**EXERCISE INSTRUCTIONS:**
Transcribe exactly the first line of the listing below and each line that follows it, ending with the line that contains "This screenshot has width=1543, height=838.", and omit the remainder.

= = =

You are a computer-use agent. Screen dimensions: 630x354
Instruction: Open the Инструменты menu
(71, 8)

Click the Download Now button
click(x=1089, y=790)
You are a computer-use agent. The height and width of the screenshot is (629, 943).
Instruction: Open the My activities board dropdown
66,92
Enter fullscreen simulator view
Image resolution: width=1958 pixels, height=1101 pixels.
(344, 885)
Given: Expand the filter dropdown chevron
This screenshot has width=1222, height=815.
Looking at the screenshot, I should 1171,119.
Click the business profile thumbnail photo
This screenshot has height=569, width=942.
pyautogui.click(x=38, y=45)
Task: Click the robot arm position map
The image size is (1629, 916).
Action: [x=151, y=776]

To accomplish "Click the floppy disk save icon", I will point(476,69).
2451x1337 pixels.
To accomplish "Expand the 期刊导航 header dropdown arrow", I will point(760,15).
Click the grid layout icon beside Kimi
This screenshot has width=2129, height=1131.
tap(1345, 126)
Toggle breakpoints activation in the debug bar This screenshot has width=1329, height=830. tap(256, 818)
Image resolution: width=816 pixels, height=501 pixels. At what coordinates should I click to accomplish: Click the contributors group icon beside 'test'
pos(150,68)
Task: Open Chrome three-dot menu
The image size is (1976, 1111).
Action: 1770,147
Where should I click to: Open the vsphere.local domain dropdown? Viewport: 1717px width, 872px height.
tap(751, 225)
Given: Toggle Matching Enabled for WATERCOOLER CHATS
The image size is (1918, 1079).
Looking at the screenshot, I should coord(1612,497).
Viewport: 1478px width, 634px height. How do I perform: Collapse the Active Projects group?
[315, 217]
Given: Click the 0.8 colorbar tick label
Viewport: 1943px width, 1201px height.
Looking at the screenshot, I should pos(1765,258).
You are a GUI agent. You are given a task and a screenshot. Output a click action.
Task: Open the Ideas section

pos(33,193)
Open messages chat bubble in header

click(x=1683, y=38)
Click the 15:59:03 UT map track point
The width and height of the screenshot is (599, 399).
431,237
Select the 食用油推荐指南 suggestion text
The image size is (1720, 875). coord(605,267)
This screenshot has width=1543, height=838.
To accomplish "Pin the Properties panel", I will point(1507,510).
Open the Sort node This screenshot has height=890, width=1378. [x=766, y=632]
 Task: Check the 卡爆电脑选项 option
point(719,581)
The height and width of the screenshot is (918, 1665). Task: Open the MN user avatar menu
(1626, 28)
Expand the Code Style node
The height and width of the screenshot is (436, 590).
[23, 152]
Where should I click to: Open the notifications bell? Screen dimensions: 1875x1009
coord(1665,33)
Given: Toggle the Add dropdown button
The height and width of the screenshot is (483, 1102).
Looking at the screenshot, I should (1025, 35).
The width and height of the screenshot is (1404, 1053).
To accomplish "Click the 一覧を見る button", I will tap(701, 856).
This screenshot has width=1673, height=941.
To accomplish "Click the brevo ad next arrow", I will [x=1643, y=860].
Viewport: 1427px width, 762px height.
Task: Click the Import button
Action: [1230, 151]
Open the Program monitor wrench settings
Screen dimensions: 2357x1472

= = =

**ANSWER SPACE:**
You are a computer-use agent. Screen dimensions: 630x354
Instruction: Open the Инструменты menu
(71, 8)

Click the Download Now button
click(x=1089, y=790)
You are a computer-use agent. The height and width of the screenshot is (629, 943).
Instruction: Open the My activities board dropdown
66,92
Enter fullscreen simulator view
Image resolution: width=1958 pixels, height=1101 pixels.
(344, 885)
Given: Expand the filter dropdown chevron
This screenshot has width=1222, height=815.
Looking at the screenshot, I should 1171,119.
Click the business profile thumbnail photo
This screenshot has height=569, width=942.
pyautogui.click(x=38, y=45)
Task: Click the robot arm position map
The image size is (1629, 916).
Action: [x=151, y=776]

To accomplish "Click the floppy disk save icon", I will point(476,69).
2451x1337 pixels.
To accomplish "Expand the 期刊导航 header dropdown arrow", I will point(760,15).
Click the grid layout icon beside Kimi
This screenshot has width=2129, height=1131.
tap(1345, 126)
Toggle breakpoints activation in the debug bar This screenshot has width=1329, height=830. tap(256, 818)
Image resolution: width=816 pixels, height=501 pixels. At what coordinates should I click to accomplish: Click the contributors group icon beside 'test'
pos(150,68)
Task: Open Chrome three-dot menu
The image size is (1976, 1111).
Action: 1770,147
Where should I click to: Open the vsphere.local domain dropdown? Viewport: 1717px width, 872px height.
tap(751, 225)
Given: Toggle Matching Enabled for WATERCOOLER CHATS
The image size is (1918, 1079).
Looking at the screenshot, I should coord(1612,497).
Viewport: 1478px width, 634px height. How do I perform: Collapse the Active Projects group?
[315, 217]
Given: Click the 0.8 colorbar tick label
Viewport: 1943px width, 1201px height.
Looking at the screenshot, I should pos(1765,258).
You are a GUI agent. You are given a task and a screenshot. Output a click action.
Task: Open the Ideas section

pos(33,193)
Open messages chat bubble in header

click(x=1683, y=38)
Click the 15:59:03 UT map track point
The width and height of the screenshot is (599, 399).
431,237
Select the 食用油推荐指南 suggestion text
The image size is (1720, 875). coord(605,267)
This screenshot has width=1543, height=838.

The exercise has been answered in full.